The vastness of the digital media landscape is no longer a daunting place for charities, and they have used the tools it offers splendidly. Charity leaders make the most of the social media by adopting the following methods of communicating with supporters, both existing and potential:
Twitter offers charities to talk directly to people who can support their organization in any way possible. Today, many charity leaders adopt friendly, informal ways of connecting with everyone on social media. A organization is Simon Blake, who tweets about what he and his charity – Brook Chairty – work on.
He uses Twitter to network with other charity CEOs as well. His charity’s Twitter page, too, is active and thriving on Twitter, giving people real-time updates about the organisation’s every drive.

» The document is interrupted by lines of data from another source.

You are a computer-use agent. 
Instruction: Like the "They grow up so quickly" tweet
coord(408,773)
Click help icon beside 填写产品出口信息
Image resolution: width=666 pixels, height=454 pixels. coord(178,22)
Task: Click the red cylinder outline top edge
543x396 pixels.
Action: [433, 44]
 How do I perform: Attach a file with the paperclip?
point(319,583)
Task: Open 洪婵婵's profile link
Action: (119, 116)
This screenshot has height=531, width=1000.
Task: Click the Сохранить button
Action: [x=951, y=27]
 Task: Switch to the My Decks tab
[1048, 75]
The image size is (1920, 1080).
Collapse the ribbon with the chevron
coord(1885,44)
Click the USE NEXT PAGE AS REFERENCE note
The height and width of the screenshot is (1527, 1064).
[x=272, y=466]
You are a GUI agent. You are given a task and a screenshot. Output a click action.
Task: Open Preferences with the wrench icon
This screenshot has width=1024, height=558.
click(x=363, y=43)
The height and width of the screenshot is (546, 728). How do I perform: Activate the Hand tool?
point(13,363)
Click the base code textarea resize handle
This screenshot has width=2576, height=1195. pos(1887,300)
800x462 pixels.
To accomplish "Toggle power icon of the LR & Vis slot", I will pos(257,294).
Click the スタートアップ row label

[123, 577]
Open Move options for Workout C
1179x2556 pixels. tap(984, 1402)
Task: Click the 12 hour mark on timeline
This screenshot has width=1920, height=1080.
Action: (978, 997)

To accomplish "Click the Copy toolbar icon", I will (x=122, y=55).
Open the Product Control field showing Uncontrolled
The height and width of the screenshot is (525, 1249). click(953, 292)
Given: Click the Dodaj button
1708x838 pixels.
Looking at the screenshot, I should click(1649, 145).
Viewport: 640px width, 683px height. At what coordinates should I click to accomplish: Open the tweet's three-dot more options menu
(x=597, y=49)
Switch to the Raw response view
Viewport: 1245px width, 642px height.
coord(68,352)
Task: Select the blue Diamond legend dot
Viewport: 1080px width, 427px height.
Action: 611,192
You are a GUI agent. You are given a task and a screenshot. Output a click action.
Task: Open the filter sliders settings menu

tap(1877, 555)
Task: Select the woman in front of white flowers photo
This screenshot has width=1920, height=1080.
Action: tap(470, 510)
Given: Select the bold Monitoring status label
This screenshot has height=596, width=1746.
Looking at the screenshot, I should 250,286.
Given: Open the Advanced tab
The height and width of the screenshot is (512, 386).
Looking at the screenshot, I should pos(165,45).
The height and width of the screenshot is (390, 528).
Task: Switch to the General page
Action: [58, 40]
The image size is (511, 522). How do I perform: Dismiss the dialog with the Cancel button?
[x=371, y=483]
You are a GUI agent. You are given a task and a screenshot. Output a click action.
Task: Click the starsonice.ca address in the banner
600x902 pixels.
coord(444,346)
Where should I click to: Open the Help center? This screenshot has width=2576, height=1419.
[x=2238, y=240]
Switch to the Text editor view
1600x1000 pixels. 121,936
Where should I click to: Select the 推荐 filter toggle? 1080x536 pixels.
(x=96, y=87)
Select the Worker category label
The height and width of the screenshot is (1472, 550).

Blogging is an excellent way to start conversations and build relationships with important contacts. For example, on his blog ‘One Swallow Makes a Summer’, CEO of Small Charities Coalition, Alex Swallow, discusses his work, his sources of inspiration and all that he has learnt. The blog is populated with a good mix of videos and links to charity tips, which go on to help people in their decision to join the charity sector.
Campaigns such as the ALS Ice Bucket Challenge and the No Make Up Selfie were enormously successful because they involved the direct participation of the audience. The advent of low cost platforms such as Facebook and Twitter has opened a portal for charitable organisations where they can reach, engage and interact with supporters who would’ve otherwise remained woefully untouched.
Web sites have made donations far easier than they were before. One no longer has to send out cheques and wait for it to reach the organizations anymore. Organizations like C.R.Y. have a simple ‘Donate’ option built into their website where clear instructions are provided for the supporter to donate any amount of his or her choice.
With most donations pouring in from urban areas, this option of online donations goes a great way in garnering more support.
Some charities and organizations do not depend solely on the capacity to go viral, which was the ALS Ice Bucket Challenge’s biggest asset in creating buzz. UNICEF, for example, said much with a simple post, proving yet again that a simple message was sometimes the hardest hitting truth – that Likes and Shares alone did not save lives.
As is evident from the above examples, charities no longer need to rely on hundreds of phone calls and simply hoping for donations to pour in. They do not need to spend vast amounts of money on expensive television commercials pushed into the screen at random hours without garnering much viewership.
Within a matter of minutes, charities can create a page, a Twitter account, and start informing people about any situation in need of urgent help and donations. These messages, in turn, can be shared in seconds.
Social media has had a deep impact on this sector, giving organisations a wonderful opportunity to give their messages the exposure they deserve.